# Text section:
++++++
I heard his door open and I heard him walk out and I knelt there for a minute to be polite. Then I opened my door and walked out.

And the padre is just puttering around, doing priest stuff, not acknowledging me. So I took the hint and went to a pew to say my prescribed five Hail Marys, not a bad penance considering the stuff we had just gone over.

It is funny how every time I go to confession the experience is different.

Perhaps next time I will go to Holy Angels where Leonard Pennario went.

Perhaps I will go to Fourteen Holy Helpers.

It is always an adventure!

Tuesday, August 25, 2009

Telephone from heaven


What a day I had yesterday! Without going into detail it began at 8 a.m. in the confessional of St. Anthony's Church. That is a dramatic way to begin your morning! All these suits walking past on their way to their City Hall jobs and there I am kneeling in this squeaky old confessional.

Perhaps Leonard Pennario had knelt in that same confessional. I wondered about that. But I decided that by the time he was confession age his family had moved to Holy Angels. That is where he went to school.

What was I doing thinking about Pennario? I was supposed to be thinking about my sins!

Rack up another one!

So that was how my day started, with confession. How I wound up there is a story I might share some day but today I do not know where to begin so all I will say is I felt a lot better when I walked out, trust me on that.

Mass and confession are a beautiful and dramatic way to begin your day!

There was also beauty at the end of my day because I went to my friend Michelle's house and that is where I beheld this telephone set-up.


Isn't that unbelievable? I got tears in my eyes when I saw it. A table made for a 'phone! With a space just wide enough for a 'phone book. Yesterday I think I forgot the apostrophe for 'phone. That will not happen again!

And that thingie over the 'phone, at first I thought it was a light. But it is not! It is so if you have to call someone to the 'phone you have a place to rest the receiver.


As my new friend Ryan pointed out I still have a long way to go before I can take myself seriously as a vintage 'phone collector. Wow, I wish I had a table like Michelle's. Not to mention that 'phone! Originally it had the four prongs and she had to send it away to get it fixed up so she could use it!
++++++
# Task instructions:
#1 Repeat the part of the blog post between "Mass and confession" and "this telephone set-up.", inclusive.
#2 Answer these questions about the blog post:
(a) At what time did the day begin in the confessional of St. Anthony's Church?
(b) How many Hail Marys were prescribed as penance?
(c) At whose house was the telephone set-up seen?
The entries that follow are separate material, unrelated to the blog post.

# Rows:
++++++
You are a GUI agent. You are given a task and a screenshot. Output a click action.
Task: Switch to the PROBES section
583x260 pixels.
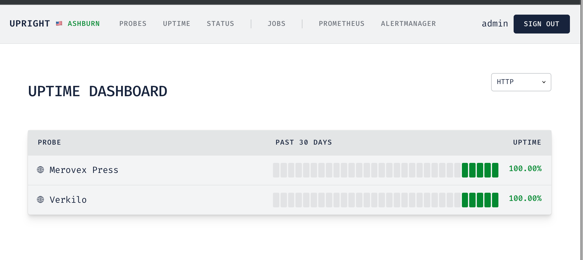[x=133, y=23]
++++++
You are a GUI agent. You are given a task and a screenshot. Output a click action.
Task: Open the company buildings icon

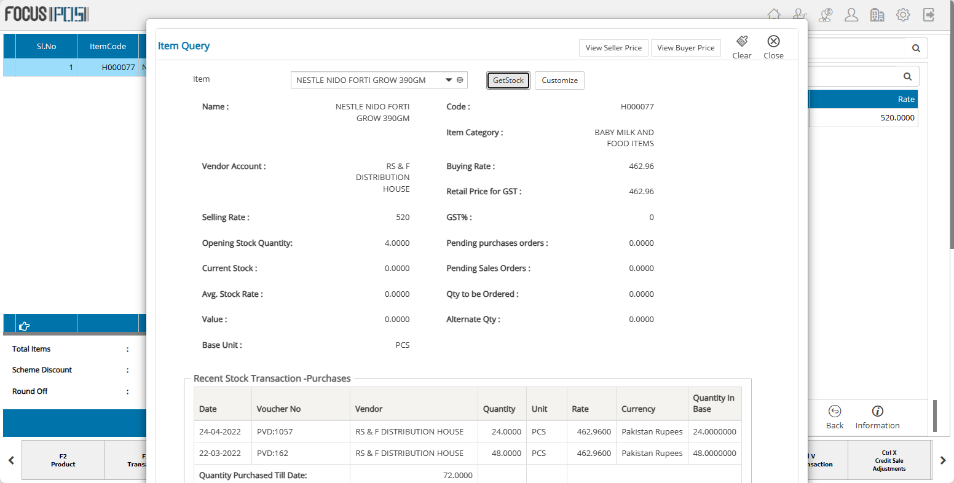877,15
++++++
# Written answers:
#1
Mass and confession are a beautiful and dramatic way to begin your day!

There was also beauty at the end of my day because I went to my friend Michelle's house and that is where I beheld this telephone set-up.

#2
(a) 8 a.m.
(b) Five
(c) Michelle's